Whatever the cause, power resiliency is a major problem in the East. The problems are so serious that policy makers have looked to new technologies like batteries and solar. They want distributed power that can ride out outages and keep the power on.

Those outages have led East Coast states to come up with new policies to encourage adoption of these technologies. States such as Massachusetts, New York and New Jersey have new public programs to pay for batteries paired with solar in critical facilities like affordable housing, hospitals and community centers.

This public funding often goes to batteries connected with solar that can power buildings when the grid goes down. In other words, the East Coast encourages “resilient power” for solar and storage, to keep the lights on and businesses operating if the grid goes out. They are funding batteries with solar that can deliver not only clean power and reduce power bills but also can protect critical electrical loads in the event of a power outage.

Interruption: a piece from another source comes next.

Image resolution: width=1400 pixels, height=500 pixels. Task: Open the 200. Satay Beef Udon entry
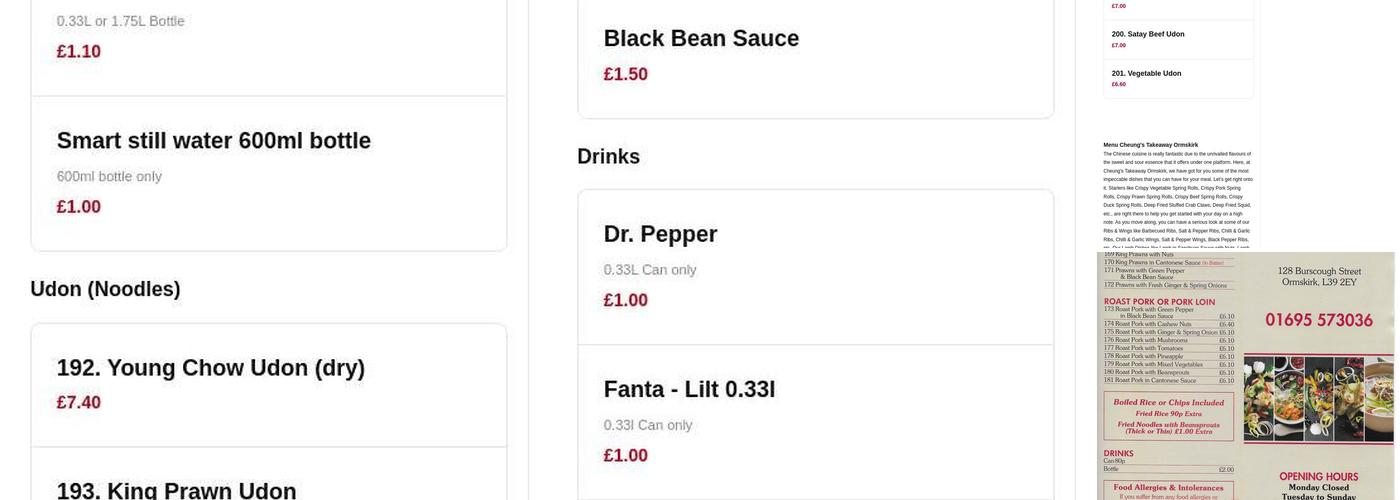click(x=1148, y=34)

That’s not the policy in California. California, oddly enough, is behind the curve when it comes to using these new energy technologies. They are not being used to solve problems like the San Francisco outage.

In California, policy officials generally downplay the risk of power outages and the need to use new technologies like battery storage to deal with them. As a nonprofit that advocates for more energy storage, we have had numerous conversations with state officials and industry; neither see much need for batteries and solar for power resiliency.

“We don’t have a problem with resiliency or outages like out East” is a phrase we heard repeatedly over the last few years.

In California, batteries are generally used to reduce electric bills but not to keep the power on when outages occur. The state gives out large public incentives for solar power and for batteries, but not so they operate when the grid goes down.

There is no large-scale incentive program to pair solar with batteries to keep the lights on, which could have made a big difference in San Francisco. Power resiliency is not now on the policy agenda in the state.

That point bears repeating. In the hundreds of thousands of storage and solar projects installed in California, few are set up to keep running when the grid does down. When the grid fails as it did in San Francisco, any solar system also likely failed, unless it was connected to batteries that disconnect and operate independently from the grid.

The result is this: most of the solar power the state has is useless to provide electricity in an outage. Solar is a stranded resiliency asset in California, a huge lost opportunity to protect people and businesses.

When it comes to power resiliency, California needs to catch up with the East Coast. It needs to reform its policies to encourage batteries to be paired with solar to provide resilient power in the event of an outage, while also saving money. It’s easy to do both.

It could start with pending cases before the Public Utility Commission such as AB 693. There, the Commission staff seem reluctant to provide incentives to pair storage with solar in affordable housing, were those technologies could protect the most vulnerable among us. The outage should cause the Commission to reconsider its reluctance.

California is usually in the lead on clean energy. But when it comes to power outages, resiliency and using batteries with solar, it is far behind and needs to catch up fast.